The International Genetically Engineered Machine (iGEM) competition gives teams of college and high school students a standard kit of interchangeable biological parts several months ahead of time and challenges them to make something new for this weekend's biotech smackdown.
The winners have to convince the judges not just of their scientific skills, but also their creative spirit, said Randy Rettberg, iGEM director.
"The primary goal of the students is to impress the judges," Rettberg said. "But it's really open. Everyone try to make something new and worthwhile and scientifically valid."
The 130 teams represent universities and high schools in the United States, Europe, Asia, Latin America and Africa. Each squad tests its lab project over the summer months while building a wiki-based website to explain the results.
Charles Miller advises the Utah State University team, which is trying to build genetic material inside a photosynthetic cyanobacteria rather than the workhorse of the genetic engineering field, E. coli bacteria. Miller says the ultimate goal is to make it cheaper to produce vaccines and algae-based "green" fuels. Unlike E. coli, cyanobacteria only need water and sunlight to survive instead of a carbon source.
"Hopefully down the line there could be a cost savings and presumably a cheap source of energy," Miller said.

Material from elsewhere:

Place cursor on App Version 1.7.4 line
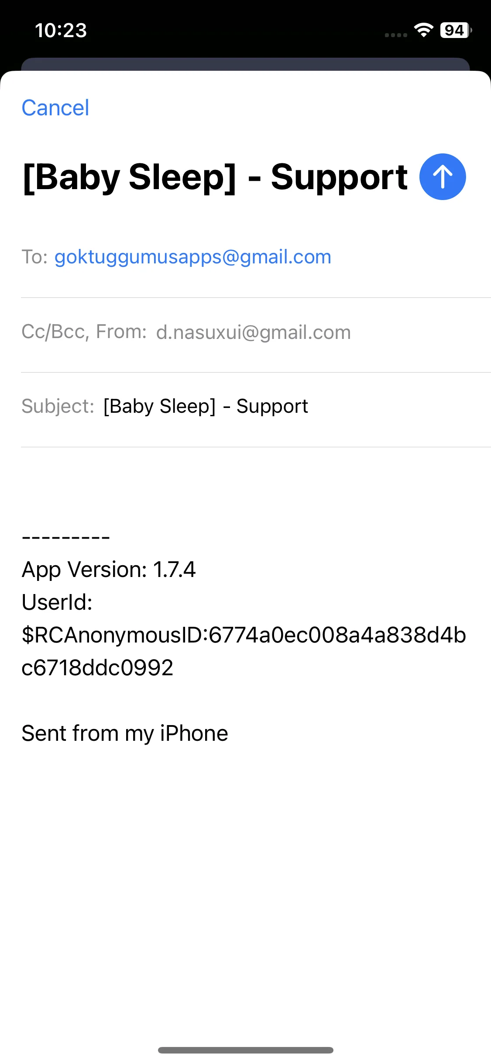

Commercial biotech firms cover the iGEM contest like pro scouts at a minor league baseball game. In fact, many teams have industry sponsors to help pay for materials, travel and extra costs associated with such a huge undertaking.
Last year's champions from Cambridge University won with a biosensor that uses cells that turn color in the presence of certain compounds.
"They did something that hadn't been done before," according to Jim Ajioka, senior lecturer at the university's Department of Pathology and faculty advisor to the team. "They took an engineering approach."
One pair of students put new genes in E. coli to make beta carotene, the orange pigment in carrots. Another pair of students used melanin and it made everything brown, Ajioka said. A third set used a purple pigment.
Alumni from last year's winning entry are collaborating with team members from the University of Edinburgh to combine the bio-sensor with an arsenic detector. Arsenic poisoning from drinking water has become a serious human health threat throughout the Indian subcontinent and a bio-sensor may serve as a low-cost early-warning system.
The students already have several firms interested in turning the science fair project into a real-world device.
Still, most teams are happy just to finish their projects. The team from Gaston Day School in Gastonia, N.C., decided to build an iron detector, but one part didn't work out as planned.
Senior Al Hall compared the process of genetically manipulating the different biological parts with building Legos: "We are taking Legos from two different bacteria and putting it in ours. But there was a new rule that support basis has to have certain antibiotic resistance, and we ran out of time."
Despite the setback, the six-member team is still flying to Boston to mix it up with the rest of the competitors.
"The cool thing about the (iGEM) jamboree," Hall says, "is not just what you made but the creativity involved."